Setelah perang usai, para prajurit Timur Tengah itu tidak kembali ke negaranya. Mereka memilih tinggal di sekitar jalan Huajeu dan akhirnya menjadi perkampungan muslim terbesar di Xi'an. Selain itu, mereka juga membangun masjid Huajeu di Xi'an pada 1300 tahun lalu, yang akhirnya menjadi masjid tertua di China. Bentuknya tidak seperti masjid-masjid di Indonesia tapi dibuat seperti bangunan-bangunan yang ada di China pada umumnya.
"Saat itu katanya mereka mendapat pesan untuk menghargai kebudayaan setempat. Makanya mereka membangun masjid seperti bangunan-bangunan yang ada. Mereka sangat toleran dan menghormati budaya orang," jelas Ismail yang juga Ketua Asosiasi Umat Islam di Provinsi Shaanxi.
Masjid yang menempati lahan sebesar 1.200 meter persegi itu tampak begitu asri dengan pepohonan yang ditata rapi. Bagunan-bangunan di sekitar Masjid juga dibuat meyerupai kuil yang ada di China. Satu bangunan Utama sebagai tempat Salat yang mampu menampung sekitar 1.000 orang. Kemudian ada beberapa bangunan sedang dan kecil sebagai tempat belajar dan ruang para guru.
"Bangunan boleh beda dengan kebanyakan masjid yang ada di Negara lain, tapi fungsinya sama saja," ujarnya.
Saat ini para wisatawan lebih mengenal lokasi Masjid Huajue tersebut dengan nama Gang Muslim. Setiap harinya, orang dari berbagai daerah berwisata ke masjid tersebut. Umat muslim bisa datang gratis. Sedangkan umat non muslim diharuskan membayar sekitar 25 Yuan atau Rp 50 ribu untuk masuk dan menikmati suasana masjid.
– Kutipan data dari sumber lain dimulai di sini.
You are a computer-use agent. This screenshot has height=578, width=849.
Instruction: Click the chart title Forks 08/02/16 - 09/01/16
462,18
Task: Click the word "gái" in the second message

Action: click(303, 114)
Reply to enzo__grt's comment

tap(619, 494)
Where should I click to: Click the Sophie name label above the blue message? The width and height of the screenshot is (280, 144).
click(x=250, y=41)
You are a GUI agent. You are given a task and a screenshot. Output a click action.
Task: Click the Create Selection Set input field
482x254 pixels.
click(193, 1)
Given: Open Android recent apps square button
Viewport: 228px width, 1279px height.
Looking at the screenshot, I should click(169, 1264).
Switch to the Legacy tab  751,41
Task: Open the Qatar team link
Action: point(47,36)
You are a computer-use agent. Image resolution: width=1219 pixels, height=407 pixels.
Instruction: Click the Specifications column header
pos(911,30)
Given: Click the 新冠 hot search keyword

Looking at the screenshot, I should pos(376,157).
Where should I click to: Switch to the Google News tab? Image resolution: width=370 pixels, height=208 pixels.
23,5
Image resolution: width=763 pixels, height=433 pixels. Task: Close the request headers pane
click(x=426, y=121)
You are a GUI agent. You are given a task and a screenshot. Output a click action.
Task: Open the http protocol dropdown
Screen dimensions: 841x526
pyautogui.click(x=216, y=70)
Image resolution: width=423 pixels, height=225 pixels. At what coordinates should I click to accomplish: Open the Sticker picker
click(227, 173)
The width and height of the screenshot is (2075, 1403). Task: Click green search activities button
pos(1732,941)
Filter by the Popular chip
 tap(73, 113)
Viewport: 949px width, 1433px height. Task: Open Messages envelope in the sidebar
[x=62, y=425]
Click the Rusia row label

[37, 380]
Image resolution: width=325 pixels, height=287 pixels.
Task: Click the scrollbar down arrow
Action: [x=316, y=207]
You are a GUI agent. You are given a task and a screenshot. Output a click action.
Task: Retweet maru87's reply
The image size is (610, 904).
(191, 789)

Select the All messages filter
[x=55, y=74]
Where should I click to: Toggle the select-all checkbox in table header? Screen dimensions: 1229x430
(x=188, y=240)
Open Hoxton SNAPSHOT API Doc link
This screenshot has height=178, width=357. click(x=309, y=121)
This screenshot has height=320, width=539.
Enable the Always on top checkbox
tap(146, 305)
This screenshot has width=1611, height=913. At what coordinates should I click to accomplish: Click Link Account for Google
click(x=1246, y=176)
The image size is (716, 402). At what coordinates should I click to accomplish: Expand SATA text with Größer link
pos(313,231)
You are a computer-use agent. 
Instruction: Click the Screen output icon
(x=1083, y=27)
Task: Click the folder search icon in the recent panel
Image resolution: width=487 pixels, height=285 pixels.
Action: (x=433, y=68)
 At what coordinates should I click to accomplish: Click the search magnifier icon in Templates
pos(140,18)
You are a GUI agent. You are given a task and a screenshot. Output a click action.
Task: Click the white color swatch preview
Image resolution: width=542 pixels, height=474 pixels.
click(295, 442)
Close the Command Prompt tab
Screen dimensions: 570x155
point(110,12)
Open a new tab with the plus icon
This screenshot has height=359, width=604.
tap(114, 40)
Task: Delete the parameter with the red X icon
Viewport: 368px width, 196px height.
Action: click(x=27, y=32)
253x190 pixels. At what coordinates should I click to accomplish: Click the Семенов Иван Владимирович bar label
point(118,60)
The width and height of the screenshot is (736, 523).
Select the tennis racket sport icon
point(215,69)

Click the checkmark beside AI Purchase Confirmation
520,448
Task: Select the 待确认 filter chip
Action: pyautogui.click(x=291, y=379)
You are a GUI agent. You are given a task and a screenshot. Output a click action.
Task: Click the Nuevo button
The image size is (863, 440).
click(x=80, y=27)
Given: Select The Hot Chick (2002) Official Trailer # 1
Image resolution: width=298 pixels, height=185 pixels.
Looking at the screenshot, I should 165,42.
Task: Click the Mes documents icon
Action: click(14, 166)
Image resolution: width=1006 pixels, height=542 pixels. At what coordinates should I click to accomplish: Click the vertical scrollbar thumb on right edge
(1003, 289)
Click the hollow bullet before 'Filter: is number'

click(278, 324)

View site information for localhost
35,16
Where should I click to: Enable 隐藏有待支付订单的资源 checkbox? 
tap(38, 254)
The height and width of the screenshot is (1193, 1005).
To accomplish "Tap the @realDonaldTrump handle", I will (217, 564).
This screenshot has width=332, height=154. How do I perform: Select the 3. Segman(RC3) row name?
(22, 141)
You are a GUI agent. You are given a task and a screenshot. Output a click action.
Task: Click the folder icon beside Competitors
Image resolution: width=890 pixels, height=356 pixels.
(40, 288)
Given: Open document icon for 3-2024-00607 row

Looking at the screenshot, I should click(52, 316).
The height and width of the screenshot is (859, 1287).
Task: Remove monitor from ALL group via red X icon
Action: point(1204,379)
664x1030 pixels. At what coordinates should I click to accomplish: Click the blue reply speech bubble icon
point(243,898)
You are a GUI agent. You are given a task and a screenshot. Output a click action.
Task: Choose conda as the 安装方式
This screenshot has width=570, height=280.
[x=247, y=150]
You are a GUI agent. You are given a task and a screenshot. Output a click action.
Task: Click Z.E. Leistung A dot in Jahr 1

Berbagai cinderamata juga melengkapi keragamanan yang ada di Gang Muslim. Wisatawan bisa tawar menawar harga untuk mendapatkan barang-barang khas Gang Muslim dan ornamen China yang diinginkan. "Sebelum beli tanya dulu dan tawar ya," kata pak Wu mengingatkan.
Selain cenderamata, pesona kuliner di Gang Muslim juga begitu menggoda. Yang paling banyak mendapat perhatian para pengunjung adalah toko-toko makanan yang mengolah daging kambing menjadi makanan super lezat.
Ada satu makanan yang paling digemari, yakni Sate. Bentuknya besar, mirip seperti sate Klatak di Yogyakarta. Tapi, jika sate Klatak menggunakan jeruji besi dan tidak berbumbu, maka Sate ala Gang Muslim menggunakan batang pohon dengan panjang 40 cm dan dibumbui rempah-rempah khas China.